A Photography Course

I was pleased to hear recently that an ex-work colleague had purchased a new Canon mirrorless camera and was taking a photography course. Not only is she getting in on the ground floor of future technology, but she’s taking the road less traveled when it seems that everyone is using a smartphone.

It also makes sense to learn about digital photography from the ground up, learning the theory as well as the practicum.

As for me, well I did take some university courses in physics so the optical part of photography was never foreign to me. As for the practical part, I learned a lot from my Uncle Howard. He was the master of the 35mm Kodak Signet manual rangefinder, and Kodachrome 64 color slide film.
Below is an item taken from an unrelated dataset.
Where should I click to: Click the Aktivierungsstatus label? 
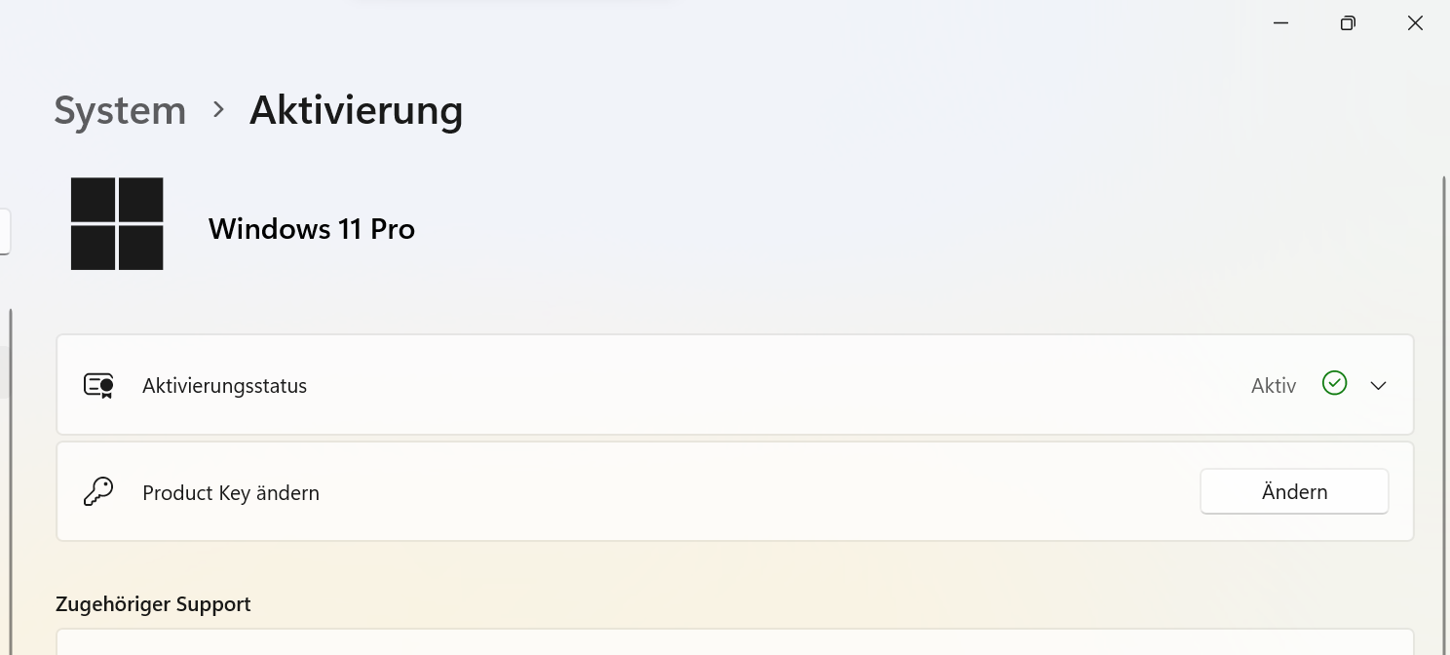224,386
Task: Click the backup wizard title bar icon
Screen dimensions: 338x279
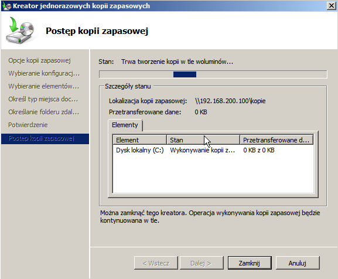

Granted a lot of my and Uncle Howard’s experience doesn’t apply anymore, but he did teach me to make the most of available light, watch out where it’s coming from to avoid or compensate for backlit subjects. Also to be careful about image composition, get the right camera angle to avoid a telephone pole growing out of your subject’s head. And don’t be afraid to try a different way of doing things.
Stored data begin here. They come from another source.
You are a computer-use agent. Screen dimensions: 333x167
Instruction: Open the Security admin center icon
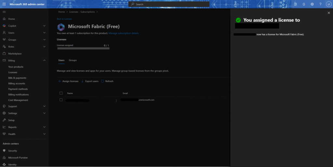[4, 151]
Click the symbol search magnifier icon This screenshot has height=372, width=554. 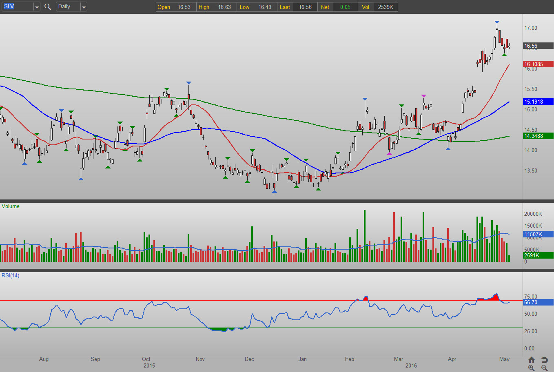(x=48, y=7)
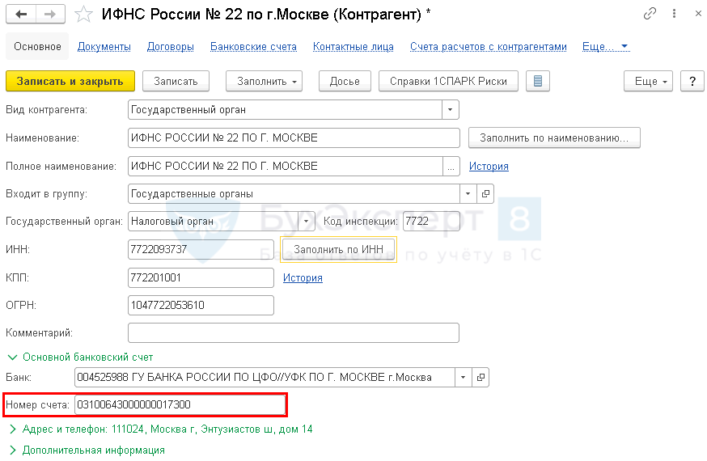Viewport: 707px width, 461px height.
Task: Open help with the question mark
Action: 692,81
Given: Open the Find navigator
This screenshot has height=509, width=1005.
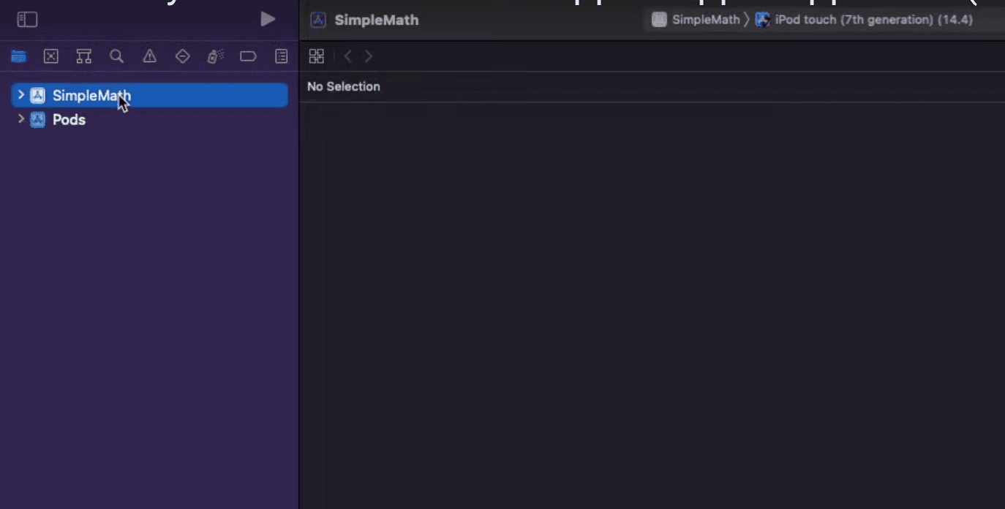Looking at the screenshot, I should coord(116,56).
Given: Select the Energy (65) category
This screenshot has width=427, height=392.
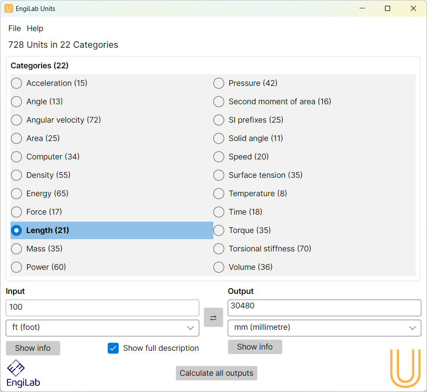Looking at the screenshot, I should pos(17,194).
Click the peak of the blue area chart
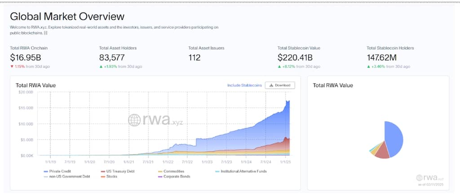The image size is (460, 196). pos(288,101)
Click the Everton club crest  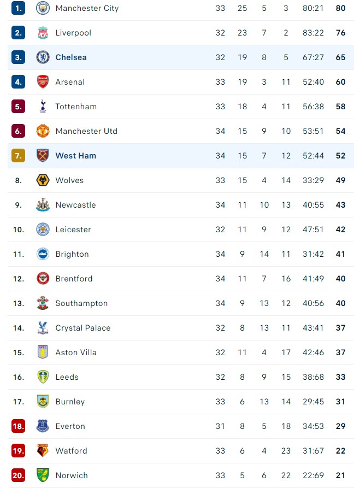(x=43, y=426)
Lynn mentioned that her instructors encouraged her to switch off the camera’s auto settings and learn from scratch. I can vouch for this approach – after all my first serious camera was totally manual except for shutter speed. It made for some clunky photos at times, but that is how you learn.

But I have to confess that more often than not I let a modern camera make some of the optical decisions. A tiny travel camera does not have a lot of manual settings that I can fiddle with – especially aperture – so I just put it in Program mode. I do not turn off autofocus or optical stabilization since the camera sees better and compensates for my shaky hands. I just try to put it in the best location for success. Like a Bernini fountain in Rome.

This is a scanned print from a film photo taken in Brussels in 2002. I was smart enough to see the bright background and fill in with the camera flash. Uncle Howard wouldn’t have had this luxury, so he would probably have chosen a better camera angle.

Another scan – this one of a color slide from 1984. I remember having to get down in the mud to take this one. This is with my old Nikon mostly manual camera.

Uncle Howard used to say he learned photography from the “School of Hard Knocks.” I guess I was pretty much the same type of student.